Backend Environment Variables
# Required
GOOGLE_API_KEY = your_google_api_key
GROQ_API_KEY = your_groq_api_key
DATABASE_URL = postgresql+asyncpg://user:password@host/dbname
UPSTASH_REDIS_REST_URL = your_upstash_redis_rest_url
UPSTASH_REDIS_REST_TOKEN = your_upstash_redis_rest_token
JWT_SECRET = your_jwt_secret_key
# Optional (defaults shown)
PRIMARY_MODEL = openai/gpt-oss-120b
FALLBACK_MODEL = gemini-2.5-flash
LLM_TEMPERATURE = 0.7
MAX_QUESTIONS = 8
MAX_FOLLOW_UPS = 1
SESSION_TTL_SECONDS = 7200
ACCESS_TOKEN_EXPIRE_MINUTES = 10080
TTS_VOICE_EN = en-US-AriaNeural
TTS_VOICE_ID = id-ID-GadisNeural
WHISPER_MODEL = whisper-large-v3
Frontend Environment Variables
# Required (if backend is not on localhost:8000)

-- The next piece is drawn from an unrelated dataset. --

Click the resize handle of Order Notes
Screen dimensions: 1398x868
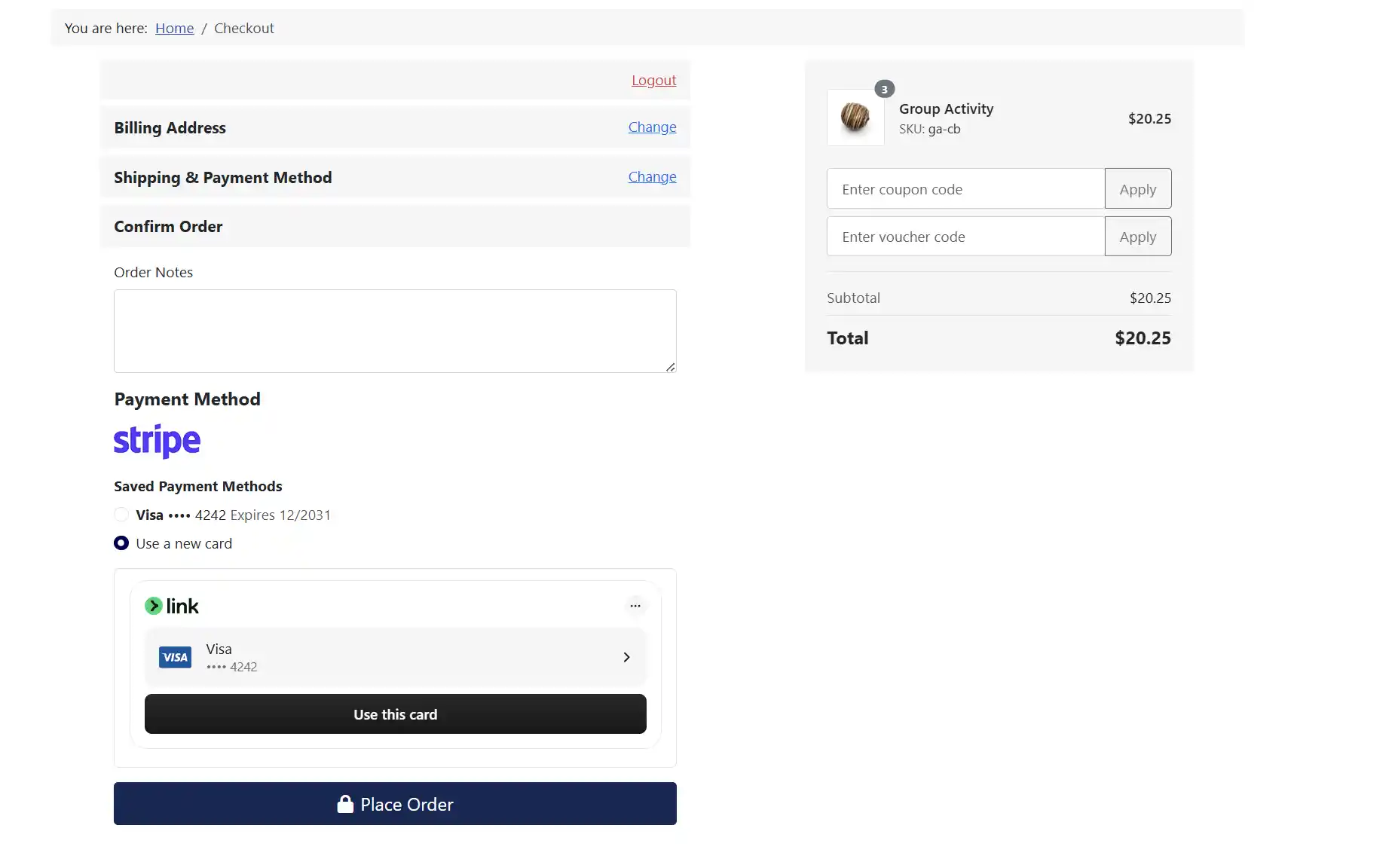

NEXT_PUBLIC_API_URL = http://localhost:8000
Groq has payload size limits; large coaching reports automatically fall back to Gemini.
Sessions expire from Redis cache after 2 hours of inactivity; data persists in PostgreSQL.
Free tier database (Neon 512MB) supports approximately 10,000 sessions.
Voice mode depends on browser microphone support, MediaRecorder, and autoplay permissions.
Web Speech / browser speech recognition preview can differ from the final Whisper transcript.
TTS prefetch cache is currently in-memory per backend process; multi-worker or multi-instance deployments need a shared cache layer.
No formal database migration tool (Alembic) set up yet — schema changes require manual migration.
Test coverage is minimal; no integration or E2E test suites yet.
MIT